▸ **REQUIRED WORK**
Do the following statements agree with the passage on Christian Science below? Answer yes or no for each, quoting the deciding words.
(a) The writer found Christian Science while actively searching for something.
(b) The writer began reading the textbook out of curiosity.
(c) The writer's Bible had gone unopened for years.

=== PAGE EXTRACT ===

Christian Science came to me at a time when I was not...

Christian Science came to me at a time when I was not consciously seeking for anything, being happy, healthy, and busy; but from the first I was drawn by the force of its logic. Having borrowed the textbook and begun to read out of curiosity, I was amazed to find that within a fortnight my Bible, unopened for years, came out of its almost forgotten resting place like something precious which I had not known I possessed. The light imparted by Christian Science illumined every page, and as I read the old familiar passages (familiar because I had been given a religious upbringing in the orthodox sense), I found myself saying over and over, "So that's what that means! So that's what it means!" wondering why it had never stood out so clearly before and wishing the whole world might see these wonderful truths as I was now seeing them for the first time.

=== COLLECTED DATA ===

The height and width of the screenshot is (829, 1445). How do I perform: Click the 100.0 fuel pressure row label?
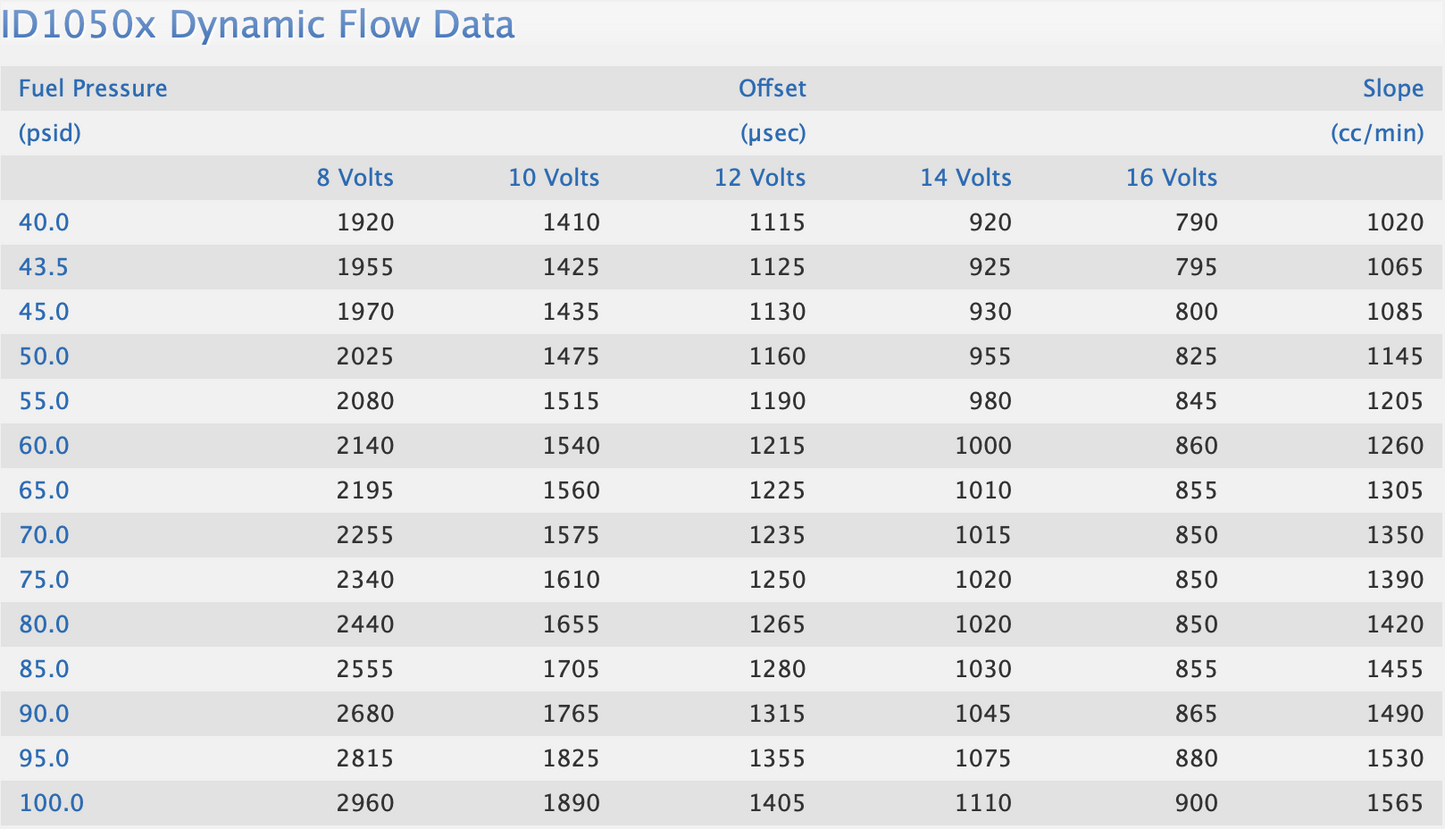pos(51,802)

===

▸ **RESULT OF THE EXERCISE**
(a) No: "at a time when I was not consciously seeking for anything"
(b) Yes: "Having borrowed the textbook and begun to read out of curiosity"
(c) Yes: "my Bible, unopened for years"